“Consórcio da Bala": Demagogos governadores de direita transformam Segurança em plataforma de guerra
Os governadores fazem um alinhamento político-ideológico para sustentar uma agenda de endurecimento penal, operações bélicas e expansão da doutrina da “guerra interna” contra populações pobres, com forte interesses do EUA nesta política
Dois dias após a megaoperação que resultou em 121 mortos no Complexo do Alemão e na Penha — a maior chacina policial já registrada no Rio sob uma única operação — o governador Cláudio Castro (PL) reuniu-se com outros gestores estaduais alinhados à direita para anunciar a criação de um chamado “consórcio de paz”. O nome contrasta com a prática: a reunião ocorreu em clima de exaltação da ação policial que, segundo entidades de direitos humanos, é marcada por execuções sumárias, desaparecimentos e violação de garantias constitucionais.
A proposta apresentada pelo grupo — composto por Romeu Zema (Novo-MG), Ronaldo Caiado (União-GO), Eduardo Riedel (MS), Tarcísio de Freitas (Republicanos-SP, por vídeo) e Celina Leão (PP-DF) — é integrar políticas de segurança e inteligência. Na prática, trata-se de um alinhamento político-ideológico para sustentar uma agenda de endurecimento penal, operações bélicas e expansão da doutrina da “guerra interna” contra populações pobres, com forte interesses do EUA nesta política.
“Temos uma grande oportunidade de mudar a história da segurança pública com coragem”, declarou Castro. A “coragem” citada, porém, não inclui reformas estruturais, políticas sociais ou enfrentamento às milícias — atores que, historicamente, mantêm vínculos diretos com grupos políticos do próprio PL no Rio.
Exaltação da operação e negação de vítimas civis
Em coro, os governadores elogiaram a operação que deixou mais de uma centena de mortos. Romeu Zema classificou a ação como “a mais bem-sucedida do Brasil” e afirmou não ter havido vítimas inocentes — uma declaração que ignora testemunhos de moradores, vídeos, laudos preliminares e relatórios de organizações de direitos humanos que apontam execuções, corpos removidos, casas invadidas e helicópteros atirando sobre áreas densamente povoadas.
A versão dos governadores segue o roteiro já conhecido: legitimar a letalidade policial como “necessária” e apresentar o território como inimigo interno.

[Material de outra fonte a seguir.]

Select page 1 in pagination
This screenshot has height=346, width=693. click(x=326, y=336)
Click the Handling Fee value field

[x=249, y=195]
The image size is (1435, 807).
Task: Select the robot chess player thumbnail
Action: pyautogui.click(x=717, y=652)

Consórcio como fachada para uma política de guerra
Ronaldo Caiado argumentou que “quando o crime ataca um de nós, ataca todos”. A frase sugere cooperação institucional, mas o consórcio tende a funcionar como plataforma política unificada para:
A defesa da militarização da vida urbana;
O enfraquecimento de protocolos de controle policial estabelecidos pelo STF;
A construção de uma narrativa que associa pobreza a terrorismo;
A pressão para flexibilizar regras de operação em áreas periféricas.

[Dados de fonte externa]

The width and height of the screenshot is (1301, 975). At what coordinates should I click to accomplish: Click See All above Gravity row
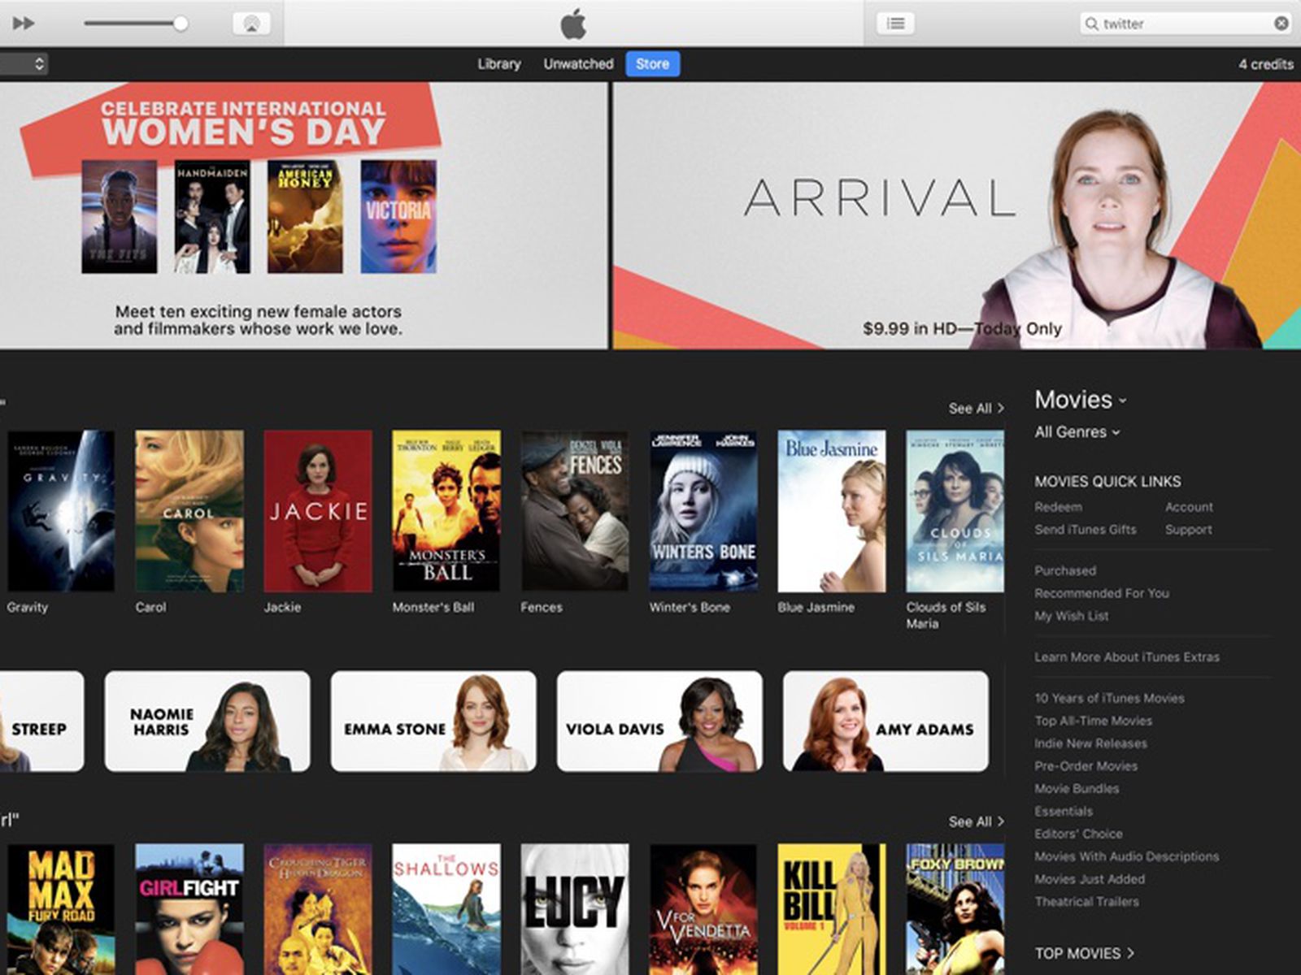(x=975, y=408)
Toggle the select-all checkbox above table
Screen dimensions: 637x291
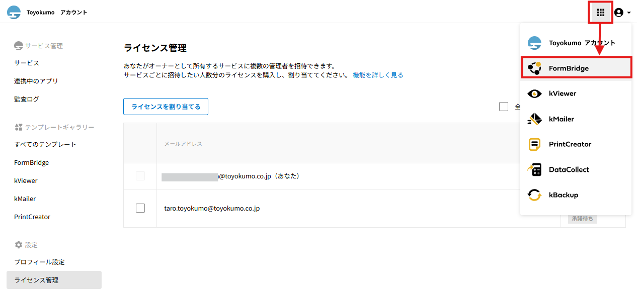[504, 107]
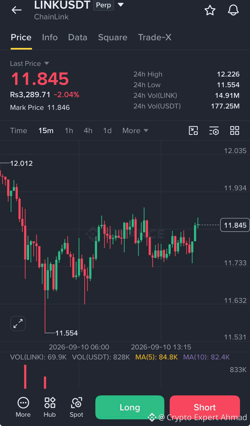The width and height of the screenshot is (250, 426).
Task: Switch to the Info tab
Action: point(50,37)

A vice-governadora do DF, Celina Leão, afirmou que o consórcio “mostra compromisso com o cidadão”. Entretanto, a maior parte da população afetada pelas ações desses governos — moradores de favelas e periferias — não foi convidada a essa mesa.
Um “laboratório nacional” às custas de vidas pobres
Ao citar a ADPF das Favelas como justificativa, Castro tenta ressignificar a decisão — originalmente desenhada para reduzir mortes — como carta branca para operações de retomada territorial de caráter militar. O Rio, mais uma vez, é tratado como laboratório de experimentação repressiva, onde vidas negras e pobres são descartáveis.

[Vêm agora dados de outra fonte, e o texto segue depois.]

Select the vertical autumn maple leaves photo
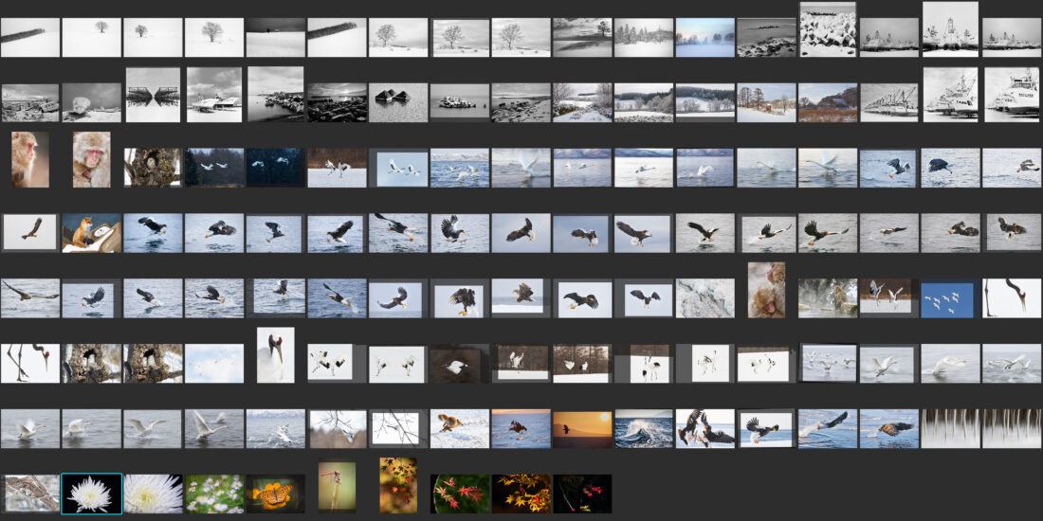 coord(397,486)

O anúncio do “consórcio de paz” não aponta para políticas de prevenção, redução de desigualdade, fortalecimento comunitário ou combate à atuação das milícias. Trata-se, antes, de um pacto entre governadores de direita para sustentar um projeto de segurança pública baseado em confronto permanente, alta letalidade e consolidação de poder político sobre territórios vulneráveis. Uma política de guerra travestida de cooperação institucional.